If we expect more of our allies, we should also be delivering…
By Paul Gallant
Rock ’n’ roll legend has it that Van Halen’s 1980s touring contract required that M&Ms, among other munchies, be provided in the band’s dressing room. “WARNING: ABSOLUTELY NO BROWN ONES,” read the rider, followed by the threat of forfeiting the show. The rider was originally gossiped about as an example of superstar indulgence—did they want their grapes peeled too?—but frontman David Lee Roth later revealed that the no-brown-M&Ms caveat had a much more serious purpose. It was a quick and easy test. Van Halen’s complicated tour contract included wonky details about electrical capacity and the weight-bearing capacity of the stage that, if unheeded, could result in disaster. If Roth arrived at a gig and noticed an M&M glitch, he instantly knew a technical problem would likely follow.
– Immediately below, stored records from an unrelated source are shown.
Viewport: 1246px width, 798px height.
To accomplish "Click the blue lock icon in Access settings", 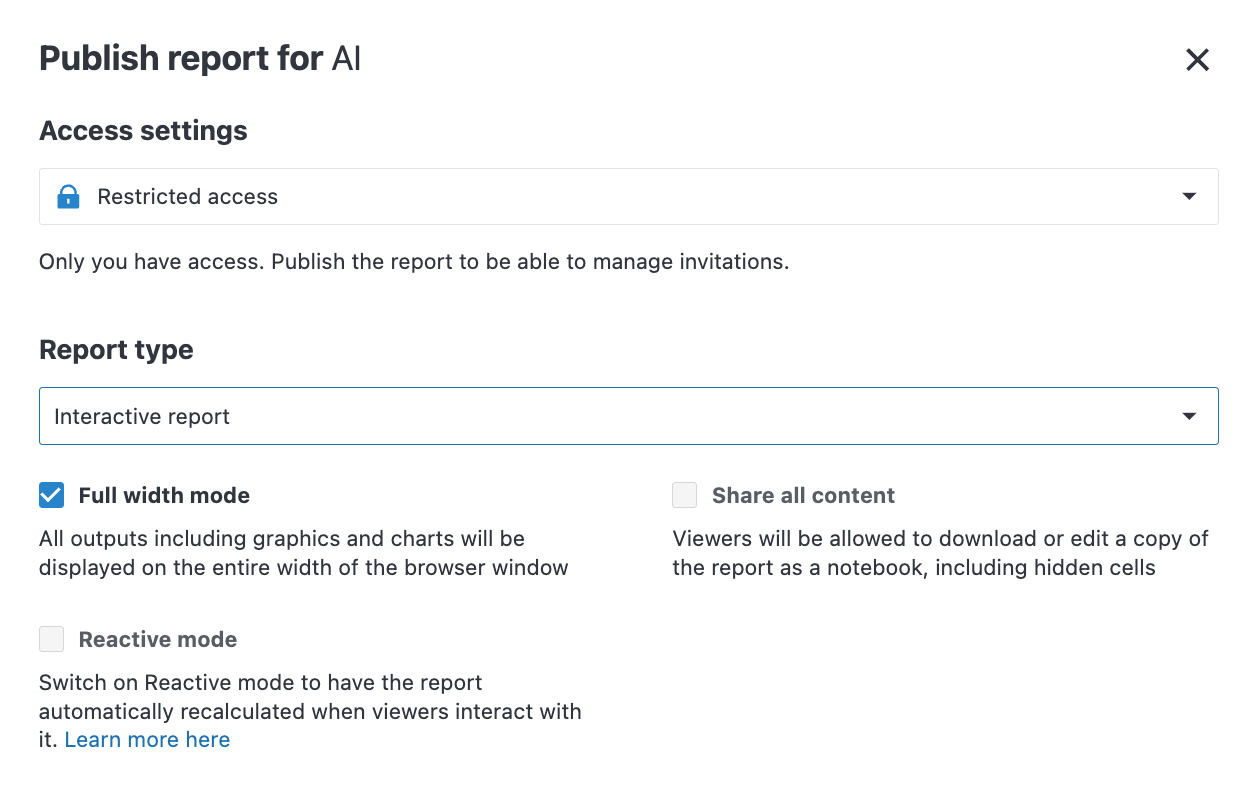I will 68,196.
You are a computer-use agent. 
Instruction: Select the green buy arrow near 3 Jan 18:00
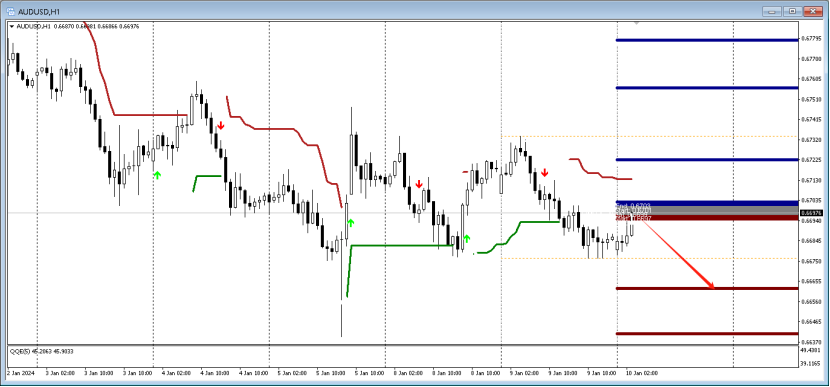pos(157,175)
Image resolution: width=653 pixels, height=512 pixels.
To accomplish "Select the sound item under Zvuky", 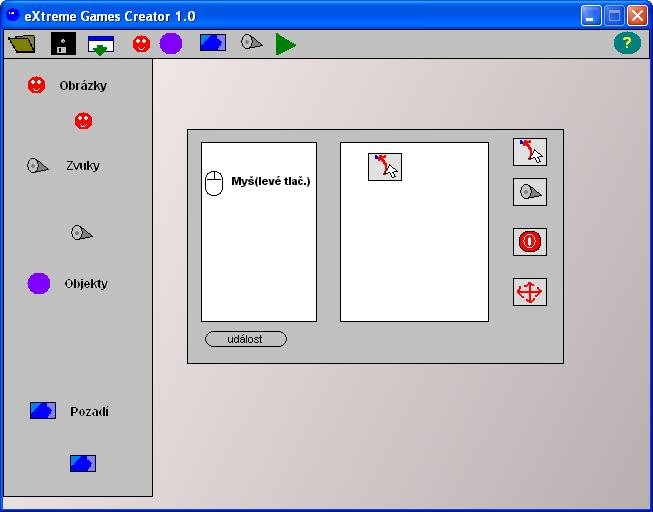I will point(81,233).
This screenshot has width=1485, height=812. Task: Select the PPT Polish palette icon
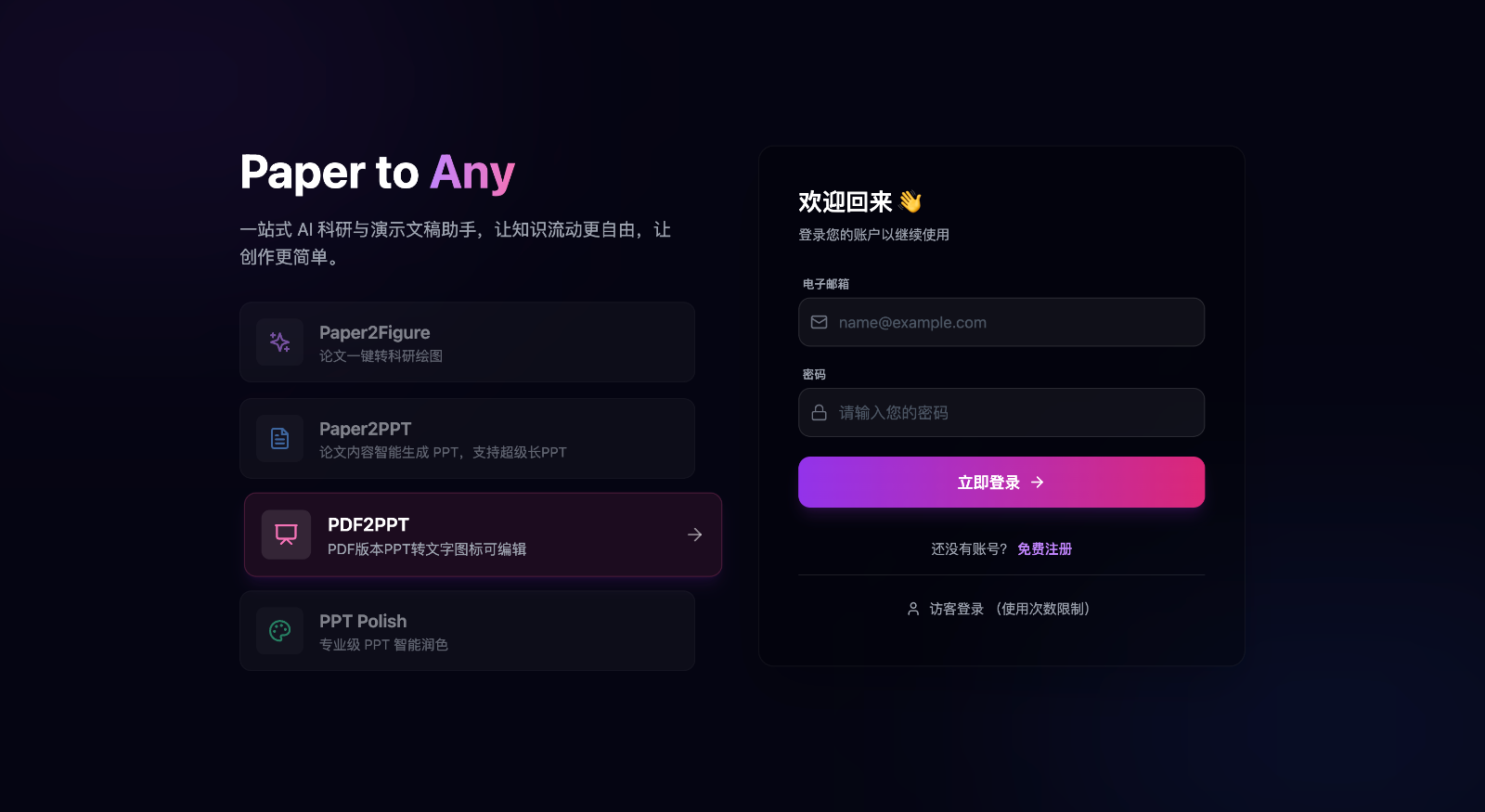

The M&Ms weren’t important as a food item; they were important as a symbol of something much bigger and only tangentially connected.

Van Halen’s clever strategy is one way to make sense of a Mainstream Research poll conducted earlier this year that asked Canadians whether prospective immigrants should be screened for ‘Canadian values.’ Its weirdest finding was that 43 per cent of people who personally disagree with same-sex marriage said immigrants should be banned from coming to Canada if they don’t support same-sex marriage. It’s unlikely these homophobic holdouts are begging to be outnumbered. Whether with diabolical moxy or subconscious strategy, these folks seem to want to wield LGBT human-rights achievements as a coded filter, perhaps against immigrants from non-Western, poorer or Muslim countries. North of the 49th parallel, acceptance of LGBT people has come so far, so fast, that we have become Canada’s ‘brown M&Ms.’ Whether you seriously like the taste of us or not, we’ve become so stripped of controversy that we can be used as an indicator of broader identities, attitudes and politics. Despite our affinity for rainbows, we are most definitely not, in Donald Trump Jr.’s warped scheme of things, a bowl of poisoned Skittles.

“The LGBT issue is now an issue standing for something more,” says David Rayside, director emeritus of sexual diversity studies at the University of Toronto. “Some of that can be good in terms of challenging gender norms and norms about family structures, but the risk is that it can turn into a way of punishing people who don’t look as if they fit.”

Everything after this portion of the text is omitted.